Princeton biologist Bryan Grenfell wins Kyoto Prize
Princeton University’s Bryan Grenfell, the Kathryn Briger and Sarah Fenton Professor of Ecology and Evolutionary Biology and Public Affairs, is one of three recipients of the Kyoto Prize in 2022. He won the basic science category, for "development of an innovative methodology for integrative analysis of pathogen evolution and epidemics."
The Kyoto Prize, a major international distinction, is presented by the Inamori Foundation of Japan to honor the lifetime achievements of those who have contributed significantly to the scientific, cultural and spiritual betterment of humankind. The award, which is presented annually in the categories of basic science, advanced technology, and arts and philosophy, includes a cash prize of 100 million yen, or approximately $735,000.
“Bryan is a leading expert in infectious disease dynamics, and his work continues to influence infectious disease control policies around the world,” said Amaney Jamal, dean of the Princeton School of Public and International Affairs (SPIA). “His efforts are part of an excellent and groundbreaking portfolio of global research at SPIA, and he is so deserving of this prestigious award.”
“The Kyoto Prize celebrates work that serves the ‘greater good of all humankind’ and this credo fits Bryan well," said Lars Hedin, chair of the Department of Ecology and Evolutionary Biology. "Throughout his career, Bryan and his laboratory group have led the world forward in understanding how infectious diseases can affect human populations. Most recently, his work has been essential to our ability to understand and manage the COVID-19 pandemic. Bryan joins a special group of EEB faculty members who have previously received the Kyoto prize — Simon Levin in 2005 and Rosemary and Peter Grant in 2009 — and we are all very happy to see him receive this well-deserved honor." Princeton astrophysicist James Gunn received the basic science prize in 2019.
In its award citation, Inamori noted particularly the work the Grenfell has done in “phylodynamics,” a new methodology that predicts the epidemic dynamics of RNA viruses. This has led to a new research field that integrates immune dynamics, epidemiology and evolutionary biology.
“It has been a privilege and pleasure to spend my career exploring the spatiotemporal dynamics and evolution of infectious disease epidemics, and the impact of control measures," said Grenfell, who is also associated faculty in the High Meadows Environmental Institute (HMEI) and a leader in HMEI's Climate Change and Infectious Disease Initiative, which has published numerous studies on the dynamics of COVID-19, including the influence of masks and climate on the spread and control of the disease.
"Princeton — particularly through the interdisciplinary research cultures inherent in the Department of Ecology and Evolutionary Biology, the High Meadows Environmental Institute and the School of Public and International Affairs — has been a wonderful place to pursue these questions through close collaboration with brilliant scientists and scholars across disciplines," he said. "I am especially lucky to have had inspiration and friendship from many exceptional mentors, collaborators, colleagues and students; this award reflects their insights and dedication as much as my own work. I am deeply grateful to the Inamori Foundation and profoundly honored to have my research considered worthy of a Kyoto Prize.”
Born in Swansea, United Kingdom, in 1954, Grenfell received his Ph.D. from the University of York in 1981. After positions at Imperial College-London, the University of Sheffield, the University of Cambridge and Pennsylvania State University, he came to Princeton in 2009. Among other awards, he has received the T.H. Huxley Medal of Imperial College-London and the Scientific Medal of the Zoological Society of London, and he is a member of the American Academy of Arts and Sciences, the American Association for the Advancement of Science, and the Royal Society.
Grenfell and the other 2022 laureates — Carver Mead of the California Institute of Technology (Caltech) and Zakir Hussain, a leading tabla player of Hindustani music — will receive a diploma and a Kyoto Prize medal in addition to the prize money.

[Available data]
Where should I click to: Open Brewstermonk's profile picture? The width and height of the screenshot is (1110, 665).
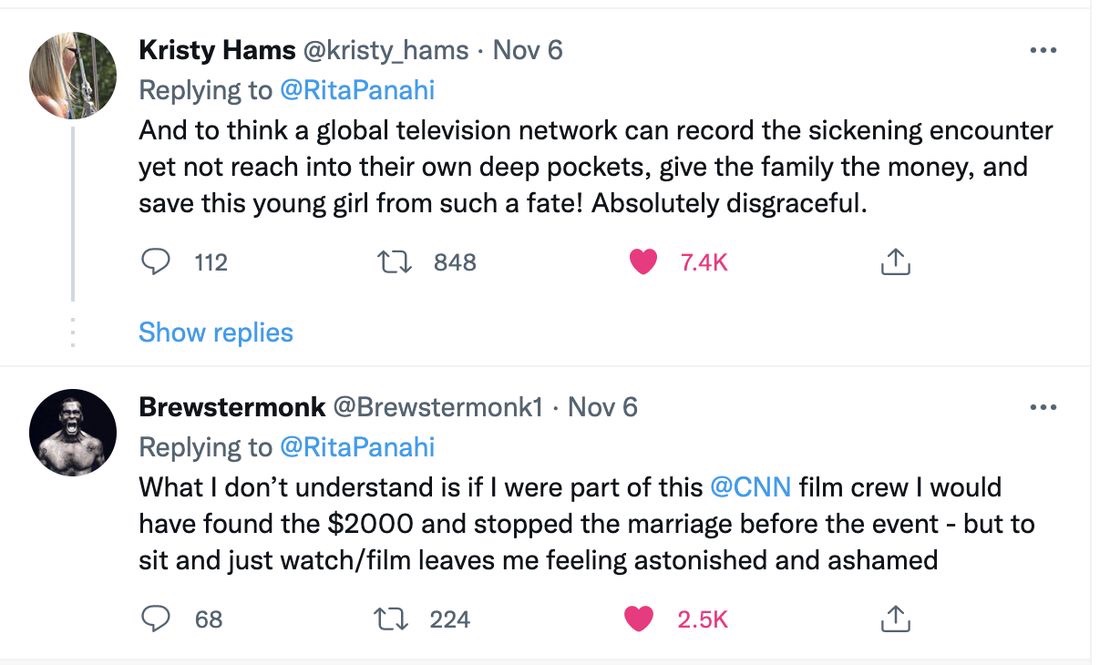(73, 432)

[Goal of the exercise] According to the article on Bryan Grenfell's Kyoto Prize, which university awarded him his Ph.D., and in what year?

[Solution to the problem] The University of York, in 1981.